**SUPPLIED PASSAGE**
Keller takes time to explain her thoughts on dreams and their nonsense. She especially finds it interesting the disconnect between waking common sense and morality, and dreaming common sense and morality. She chooses a highly effective Charles Lamb quote to emphasize her point: “That which appeared so shifting and yet so coherent, when it came under cool examination, shall appear so reasonless and so unlinked, that we are ashamed to have been so deluded, and to have taken, though but in sleep, a monster for a god.” As I heard this quote I was taken aback by the aptness of it; I listened to it quite a few extra times before moving on to the next section, before the narration came to a final close. I finished the last chapters of “The World I Live In” and knew I would walk away from the book with a great deal more gratitude and curiosity painting my days.
Molyneux’s question is a theoretical query posed by Irish philosopher William Molyneux in 1688: If a blind man were to recover his vision, would he be capable of identifying objects by sight that he had once identified by touch? Over three centuries after Molyneux’s death, we finally have an answer based on empirical data. In 2011, a group of five children underwent surgery to restore their vision and were asked to participate in an experiment to determine the answer to Molyneux’s question. The children, after observing objects by touch, were only slightly more accurate than chance at identifying objects based on sight alone. Keller’s description of lines is relevant once more here. The children whose sight was restored understood the different silhouettes of the objects in a way completely divorced from vision, so even with sight restored the connection remained absent. The straight line to the eye and the straight line to the hand were not congruous until the children learned otherwise.

**INPUT DATA**
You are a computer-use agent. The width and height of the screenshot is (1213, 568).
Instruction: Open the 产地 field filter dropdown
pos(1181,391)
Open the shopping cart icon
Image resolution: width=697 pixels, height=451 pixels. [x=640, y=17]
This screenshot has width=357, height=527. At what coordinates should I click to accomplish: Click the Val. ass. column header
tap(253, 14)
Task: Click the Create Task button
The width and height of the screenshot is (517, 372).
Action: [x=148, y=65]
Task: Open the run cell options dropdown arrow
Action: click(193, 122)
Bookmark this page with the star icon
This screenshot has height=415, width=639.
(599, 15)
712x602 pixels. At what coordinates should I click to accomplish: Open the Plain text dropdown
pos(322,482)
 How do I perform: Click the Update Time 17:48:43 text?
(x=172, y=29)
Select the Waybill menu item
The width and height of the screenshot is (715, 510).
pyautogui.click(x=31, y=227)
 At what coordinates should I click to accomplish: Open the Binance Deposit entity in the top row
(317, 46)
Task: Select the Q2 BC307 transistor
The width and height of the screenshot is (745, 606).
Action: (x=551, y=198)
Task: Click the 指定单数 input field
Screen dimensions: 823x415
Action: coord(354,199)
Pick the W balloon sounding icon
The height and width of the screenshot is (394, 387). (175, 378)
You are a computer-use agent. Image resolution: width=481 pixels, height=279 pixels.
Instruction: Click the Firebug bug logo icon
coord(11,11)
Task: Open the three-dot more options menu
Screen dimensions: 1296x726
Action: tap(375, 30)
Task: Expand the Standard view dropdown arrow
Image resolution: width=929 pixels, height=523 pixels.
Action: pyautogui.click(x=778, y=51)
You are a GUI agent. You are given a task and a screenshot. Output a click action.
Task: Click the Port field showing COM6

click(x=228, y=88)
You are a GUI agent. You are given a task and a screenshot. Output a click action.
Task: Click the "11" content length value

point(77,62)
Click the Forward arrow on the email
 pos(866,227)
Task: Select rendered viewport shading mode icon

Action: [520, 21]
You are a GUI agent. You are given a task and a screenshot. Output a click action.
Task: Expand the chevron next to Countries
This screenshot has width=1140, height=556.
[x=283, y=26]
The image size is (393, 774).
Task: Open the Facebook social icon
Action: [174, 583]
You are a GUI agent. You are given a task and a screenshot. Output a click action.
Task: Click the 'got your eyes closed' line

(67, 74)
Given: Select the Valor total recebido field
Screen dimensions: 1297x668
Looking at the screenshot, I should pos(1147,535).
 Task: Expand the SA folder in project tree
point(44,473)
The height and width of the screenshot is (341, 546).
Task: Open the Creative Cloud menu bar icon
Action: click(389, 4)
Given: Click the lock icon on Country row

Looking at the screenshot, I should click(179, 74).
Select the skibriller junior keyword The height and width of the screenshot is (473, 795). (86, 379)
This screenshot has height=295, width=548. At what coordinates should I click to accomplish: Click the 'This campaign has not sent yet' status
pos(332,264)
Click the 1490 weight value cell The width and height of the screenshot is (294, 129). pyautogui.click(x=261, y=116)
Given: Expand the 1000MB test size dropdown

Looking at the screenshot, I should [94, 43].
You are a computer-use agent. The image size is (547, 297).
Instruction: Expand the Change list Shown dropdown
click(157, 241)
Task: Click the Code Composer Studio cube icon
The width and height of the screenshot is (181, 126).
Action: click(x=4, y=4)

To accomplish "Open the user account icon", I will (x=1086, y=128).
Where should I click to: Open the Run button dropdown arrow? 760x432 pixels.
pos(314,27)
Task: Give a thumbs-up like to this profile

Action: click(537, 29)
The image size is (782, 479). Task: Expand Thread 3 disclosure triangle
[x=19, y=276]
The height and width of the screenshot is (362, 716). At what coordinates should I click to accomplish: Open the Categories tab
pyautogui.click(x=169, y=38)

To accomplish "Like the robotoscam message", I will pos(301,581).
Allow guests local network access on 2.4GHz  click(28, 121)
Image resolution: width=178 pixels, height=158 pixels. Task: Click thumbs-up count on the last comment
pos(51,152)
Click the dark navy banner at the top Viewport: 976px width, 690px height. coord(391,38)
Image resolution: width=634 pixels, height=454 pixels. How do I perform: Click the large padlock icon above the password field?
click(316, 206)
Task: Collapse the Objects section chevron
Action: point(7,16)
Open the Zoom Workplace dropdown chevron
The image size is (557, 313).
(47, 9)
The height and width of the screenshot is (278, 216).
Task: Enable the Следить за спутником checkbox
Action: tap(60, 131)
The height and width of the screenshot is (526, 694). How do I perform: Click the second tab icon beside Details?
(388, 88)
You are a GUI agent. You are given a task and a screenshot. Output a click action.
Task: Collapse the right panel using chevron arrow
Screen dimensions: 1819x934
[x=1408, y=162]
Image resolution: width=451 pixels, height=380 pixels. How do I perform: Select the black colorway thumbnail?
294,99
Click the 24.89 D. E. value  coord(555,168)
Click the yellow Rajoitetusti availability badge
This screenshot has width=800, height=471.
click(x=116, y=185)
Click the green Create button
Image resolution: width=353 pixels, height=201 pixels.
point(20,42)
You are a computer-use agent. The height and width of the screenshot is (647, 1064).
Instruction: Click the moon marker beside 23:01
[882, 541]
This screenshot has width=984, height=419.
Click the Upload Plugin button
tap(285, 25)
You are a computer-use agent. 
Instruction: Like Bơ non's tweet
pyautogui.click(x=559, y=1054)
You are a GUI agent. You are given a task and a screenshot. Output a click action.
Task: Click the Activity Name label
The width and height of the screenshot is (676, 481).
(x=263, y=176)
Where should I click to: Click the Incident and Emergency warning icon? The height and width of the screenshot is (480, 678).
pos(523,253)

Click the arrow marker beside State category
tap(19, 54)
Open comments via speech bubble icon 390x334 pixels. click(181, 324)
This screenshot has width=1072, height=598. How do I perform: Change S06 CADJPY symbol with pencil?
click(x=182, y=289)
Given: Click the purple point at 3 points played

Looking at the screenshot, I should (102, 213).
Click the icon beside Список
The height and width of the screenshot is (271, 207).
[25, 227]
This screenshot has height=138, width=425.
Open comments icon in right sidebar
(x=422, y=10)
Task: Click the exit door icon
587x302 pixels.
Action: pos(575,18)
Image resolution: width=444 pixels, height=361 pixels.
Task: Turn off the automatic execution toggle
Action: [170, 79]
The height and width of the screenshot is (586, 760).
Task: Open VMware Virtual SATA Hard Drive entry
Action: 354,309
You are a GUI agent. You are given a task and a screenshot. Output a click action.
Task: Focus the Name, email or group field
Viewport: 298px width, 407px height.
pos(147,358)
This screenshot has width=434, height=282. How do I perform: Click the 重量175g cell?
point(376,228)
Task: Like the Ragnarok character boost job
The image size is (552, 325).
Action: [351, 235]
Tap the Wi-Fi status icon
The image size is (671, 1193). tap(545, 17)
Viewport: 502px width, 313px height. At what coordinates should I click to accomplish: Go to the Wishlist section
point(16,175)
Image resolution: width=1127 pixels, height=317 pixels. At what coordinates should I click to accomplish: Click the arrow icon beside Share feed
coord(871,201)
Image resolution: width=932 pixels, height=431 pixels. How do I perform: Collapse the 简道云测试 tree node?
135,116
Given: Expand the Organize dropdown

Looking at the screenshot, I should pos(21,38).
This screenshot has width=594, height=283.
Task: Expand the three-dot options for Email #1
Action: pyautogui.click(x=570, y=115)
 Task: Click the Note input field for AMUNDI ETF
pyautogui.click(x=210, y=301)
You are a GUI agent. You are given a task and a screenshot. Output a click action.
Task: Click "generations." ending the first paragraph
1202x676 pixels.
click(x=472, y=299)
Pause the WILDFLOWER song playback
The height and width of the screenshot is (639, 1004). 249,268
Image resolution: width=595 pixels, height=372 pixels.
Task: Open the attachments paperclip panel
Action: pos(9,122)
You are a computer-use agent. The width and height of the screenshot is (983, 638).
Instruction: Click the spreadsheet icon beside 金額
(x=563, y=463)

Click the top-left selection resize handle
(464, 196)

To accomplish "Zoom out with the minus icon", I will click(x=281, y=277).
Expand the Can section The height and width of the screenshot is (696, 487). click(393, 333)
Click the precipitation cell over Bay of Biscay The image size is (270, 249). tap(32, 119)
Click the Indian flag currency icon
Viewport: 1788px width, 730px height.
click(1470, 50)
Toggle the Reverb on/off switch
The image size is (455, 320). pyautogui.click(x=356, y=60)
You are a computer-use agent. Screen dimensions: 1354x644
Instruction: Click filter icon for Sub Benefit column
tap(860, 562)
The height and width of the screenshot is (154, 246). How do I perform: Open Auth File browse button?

**SET OF TASKS**
1. Translate this sentence from the passage on Keller and Molyneux's question into Spanish: "In 2011, a group of five children underwent surgery to restore their vision and were asked to participate in an experiment to determine the answer to Molyneux's question."
2. Write a continuation of the passage on Keller and Molyneux's question, beginning after its last sentence.
The material has no role in this work.

**TASK ANSWERS**
1. En 2011, un grupo de cinco niños se sometió a una cirugía para recuperar la vista y se les pidió que participaran en un experimento para determinar la respuesta a la pregunta de Molyneux.

2.
“The World I Live In” is a tour de force without question. I, a person who has lived with functional eyes and ears my entire life, listened to the prose and was somewhat able to conceive of Keller’s perceptions. Listening to the audiobook put me in a position where I was challenging my habits and purposefully creating a new sensory experience. It was a fitting decision, as Keller’s entire book revolves around the pity it is that we have become dulled to our own senses.
Alongside everyone who has had the privilege of reading Keller’s work, I came away from that book immeasurably grateful and immeasurably ready to learn beauty afresh. I wanted to feel beauty in my bones and not be limited to appreciating the beauty on my retina. To communicate such a powerful message through words alone is a feat so impressive that, as I have already said, even Keller’s vast array of awards cannot duly represent her importance. Helen Keller possessed wisdom beyond what is easily conceivable and a mind so curious and stubborn that it found glory in darkness. “The World I Live In” is a gift to humanity and a cure for jadedness. I am ever so thankful to have read it.